Thursday, September 27, 2007

When I wish upon a moon...


Tonight, as i look up in the dark,cold sky, i saw the only thing that warms up the dark skies.. The big moon..

In the face of the moon, i could feel the gleaming warmth.. shining down on the dark area of the globe where Singapore lies.. Lighting up the supposed sleepy state of Singapore..

But I took this time to wish upon this moon.. To let the warmth fill up the cold emptiness in my heart..

My dearest mum and my beloved brother.. I have no idea how you both are putting up over in China.. My heart bled when i heard the news about you both being detained and unable to come back.. Relentless tears rolled down my cheek as i stared at my brother's empty bed. I sincerely hope that you both will reach home safe and sound as soon as possible.. If needed for exchange, i would rather exchange 5 years of my life for the safety of both of you..

Talking about wishes, i think many people would think they knew what kind of wish i would have made at this very moment.. Call it my folly, call me dumb.. Because i didn't wish for her to be with me.. i didn't wish for her to feel the same way as how i feel.. Instead, i wished for her well-being.. She has been coughing and it hurts to see her like this.. Therefore, that's how i used up my wish.. It isn't important that she loves me.. Because now i know, my happiness lies in her happiness.. When she smiles, i smile.. When she cries, i cry.. Tonight, i told the moon how much i feel for her.. That's my last straw to keep my sanity..

No matter how long and how hard the road ahead is, i know i have to walk on.. Even if i have to crawl, the journey must still go on. I will never give up on life because i know how precious it is.. and i know other lives are indeed interlinked with mine. No matter how hard the obstacles are to get through, i will crash through them. My new found fuel in life.. my new perspective in life.. i know my life will finally be perfect.. because once again, love has entered into my life and has made my heart human again..

^^^^^^^^^^^^^^^^

▶ **PROBLEMS AND TASKS**
A - Rewrite the blog post from "My dearest mum" down to "both of you..", replacing "China" with "Japan".
B - In the blog post, why does the writer say they will never give up on life?
Rely only on the blog post itself for what comes next.

Entries drawn from a collection
^^^^^^^^^^^^^^^^

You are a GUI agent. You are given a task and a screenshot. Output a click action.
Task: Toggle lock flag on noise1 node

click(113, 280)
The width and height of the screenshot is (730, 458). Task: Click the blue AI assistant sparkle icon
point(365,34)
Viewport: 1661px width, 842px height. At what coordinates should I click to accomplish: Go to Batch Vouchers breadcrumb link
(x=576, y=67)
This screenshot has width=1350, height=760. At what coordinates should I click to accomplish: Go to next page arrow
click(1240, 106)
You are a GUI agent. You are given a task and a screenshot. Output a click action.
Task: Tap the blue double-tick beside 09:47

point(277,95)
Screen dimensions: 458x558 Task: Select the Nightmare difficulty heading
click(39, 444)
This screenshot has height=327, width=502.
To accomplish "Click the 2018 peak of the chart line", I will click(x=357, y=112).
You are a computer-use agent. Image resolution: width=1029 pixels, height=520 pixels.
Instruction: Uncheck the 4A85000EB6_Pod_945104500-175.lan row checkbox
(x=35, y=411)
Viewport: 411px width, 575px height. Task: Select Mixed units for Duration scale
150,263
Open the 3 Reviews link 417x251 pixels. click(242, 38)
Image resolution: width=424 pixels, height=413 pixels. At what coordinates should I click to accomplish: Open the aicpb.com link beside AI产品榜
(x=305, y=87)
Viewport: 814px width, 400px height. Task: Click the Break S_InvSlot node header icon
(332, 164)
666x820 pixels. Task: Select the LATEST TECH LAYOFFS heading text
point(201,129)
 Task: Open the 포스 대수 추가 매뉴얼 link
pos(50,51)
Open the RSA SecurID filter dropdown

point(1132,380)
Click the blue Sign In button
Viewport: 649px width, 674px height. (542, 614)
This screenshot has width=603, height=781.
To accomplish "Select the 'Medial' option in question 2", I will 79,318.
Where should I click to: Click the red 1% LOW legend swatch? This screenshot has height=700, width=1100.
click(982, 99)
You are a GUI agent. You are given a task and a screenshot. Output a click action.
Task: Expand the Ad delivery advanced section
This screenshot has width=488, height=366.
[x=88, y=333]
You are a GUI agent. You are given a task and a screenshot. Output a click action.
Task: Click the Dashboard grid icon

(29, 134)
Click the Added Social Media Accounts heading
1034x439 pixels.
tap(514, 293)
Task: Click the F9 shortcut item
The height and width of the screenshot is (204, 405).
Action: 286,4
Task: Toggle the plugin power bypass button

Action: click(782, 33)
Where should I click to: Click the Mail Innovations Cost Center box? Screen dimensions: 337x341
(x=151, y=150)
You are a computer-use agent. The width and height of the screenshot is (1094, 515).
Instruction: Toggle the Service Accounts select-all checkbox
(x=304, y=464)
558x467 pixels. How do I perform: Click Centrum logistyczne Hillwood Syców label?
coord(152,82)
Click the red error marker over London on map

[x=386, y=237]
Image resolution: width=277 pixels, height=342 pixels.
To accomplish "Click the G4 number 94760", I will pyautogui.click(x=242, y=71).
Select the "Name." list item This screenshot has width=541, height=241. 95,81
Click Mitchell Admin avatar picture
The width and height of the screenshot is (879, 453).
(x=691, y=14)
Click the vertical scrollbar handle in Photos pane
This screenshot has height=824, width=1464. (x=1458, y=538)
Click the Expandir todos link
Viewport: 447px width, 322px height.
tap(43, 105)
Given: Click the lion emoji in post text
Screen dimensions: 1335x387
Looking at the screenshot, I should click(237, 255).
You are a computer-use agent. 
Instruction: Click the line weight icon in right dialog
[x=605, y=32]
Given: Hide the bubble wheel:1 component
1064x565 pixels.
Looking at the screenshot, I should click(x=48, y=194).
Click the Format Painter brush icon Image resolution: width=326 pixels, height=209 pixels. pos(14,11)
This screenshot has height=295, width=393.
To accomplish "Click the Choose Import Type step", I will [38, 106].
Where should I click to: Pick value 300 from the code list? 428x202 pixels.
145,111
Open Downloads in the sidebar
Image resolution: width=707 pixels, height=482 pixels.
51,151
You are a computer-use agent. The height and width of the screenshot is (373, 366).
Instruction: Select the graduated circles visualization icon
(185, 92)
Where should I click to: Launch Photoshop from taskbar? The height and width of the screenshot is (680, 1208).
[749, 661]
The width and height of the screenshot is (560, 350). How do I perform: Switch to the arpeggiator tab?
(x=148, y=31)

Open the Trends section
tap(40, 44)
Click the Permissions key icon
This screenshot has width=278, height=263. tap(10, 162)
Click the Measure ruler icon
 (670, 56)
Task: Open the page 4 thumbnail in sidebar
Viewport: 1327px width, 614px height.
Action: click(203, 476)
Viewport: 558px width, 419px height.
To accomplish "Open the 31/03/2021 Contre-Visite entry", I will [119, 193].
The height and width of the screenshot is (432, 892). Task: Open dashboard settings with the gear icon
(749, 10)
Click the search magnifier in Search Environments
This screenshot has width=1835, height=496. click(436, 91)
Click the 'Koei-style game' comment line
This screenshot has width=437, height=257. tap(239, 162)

^^^^^^^^^^^^^^^^

▶ **EXERCISE RESULTS**
A -
My dearest mum and my beloved brother.. I have no idea how you both are putting up over in Japan.. My heart bled when i heard the news about you both being detained and unable to come back.. Relentless tears rolled down my cheek as i stared at my brother's empty bed. I sincerely hope that you both will reach home safe and sound as soon as possible.. If needed for exchange, i would rather exchange 5 years of my life for the safety of both of you..

B - The writer knows how precious life is. They also know that other lives are interlinked with their own.